PROMPT
Please show each line of the listing where "field" is present.

EXERCISE INPUTS
------
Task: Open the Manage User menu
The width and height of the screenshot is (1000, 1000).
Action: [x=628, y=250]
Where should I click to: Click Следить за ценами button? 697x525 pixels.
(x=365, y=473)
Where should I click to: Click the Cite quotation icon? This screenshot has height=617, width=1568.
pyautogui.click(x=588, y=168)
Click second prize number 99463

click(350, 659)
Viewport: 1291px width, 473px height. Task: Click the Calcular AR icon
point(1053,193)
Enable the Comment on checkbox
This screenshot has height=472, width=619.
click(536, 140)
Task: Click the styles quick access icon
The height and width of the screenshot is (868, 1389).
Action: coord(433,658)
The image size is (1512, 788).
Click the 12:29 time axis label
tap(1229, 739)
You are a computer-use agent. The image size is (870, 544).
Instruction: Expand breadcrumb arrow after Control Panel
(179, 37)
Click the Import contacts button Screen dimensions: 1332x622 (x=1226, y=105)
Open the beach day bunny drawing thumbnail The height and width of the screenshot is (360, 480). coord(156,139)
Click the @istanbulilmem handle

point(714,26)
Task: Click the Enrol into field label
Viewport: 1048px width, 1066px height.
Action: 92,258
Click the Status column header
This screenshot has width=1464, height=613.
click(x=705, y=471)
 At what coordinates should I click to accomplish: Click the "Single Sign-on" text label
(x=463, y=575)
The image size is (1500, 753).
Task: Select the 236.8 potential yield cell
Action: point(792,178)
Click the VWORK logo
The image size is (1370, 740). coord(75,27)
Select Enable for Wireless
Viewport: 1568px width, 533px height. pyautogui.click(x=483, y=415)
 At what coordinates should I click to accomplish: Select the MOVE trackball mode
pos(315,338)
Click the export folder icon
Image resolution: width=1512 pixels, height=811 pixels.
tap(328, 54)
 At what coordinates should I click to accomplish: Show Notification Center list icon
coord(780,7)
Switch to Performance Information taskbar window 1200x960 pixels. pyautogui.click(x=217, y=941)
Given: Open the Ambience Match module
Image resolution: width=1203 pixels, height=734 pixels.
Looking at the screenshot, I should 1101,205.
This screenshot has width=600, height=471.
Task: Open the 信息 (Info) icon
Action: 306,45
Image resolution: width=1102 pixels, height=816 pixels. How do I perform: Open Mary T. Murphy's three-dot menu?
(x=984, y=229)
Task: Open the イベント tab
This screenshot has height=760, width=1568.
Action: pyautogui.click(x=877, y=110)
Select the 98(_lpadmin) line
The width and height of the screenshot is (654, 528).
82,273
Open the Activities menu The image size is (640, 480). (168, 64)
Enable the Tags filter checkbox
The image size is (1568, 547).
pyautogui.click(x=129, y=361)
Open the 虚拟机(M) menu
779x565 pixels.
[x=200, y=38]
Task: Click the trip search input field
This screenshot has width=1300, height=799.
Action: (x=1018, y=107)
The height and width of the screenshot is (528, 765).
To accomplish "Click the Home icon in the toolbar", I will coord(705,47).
------
PROBLEM SOLUTION
Task: Click the Enrol into field label
Task: Click the trip search input field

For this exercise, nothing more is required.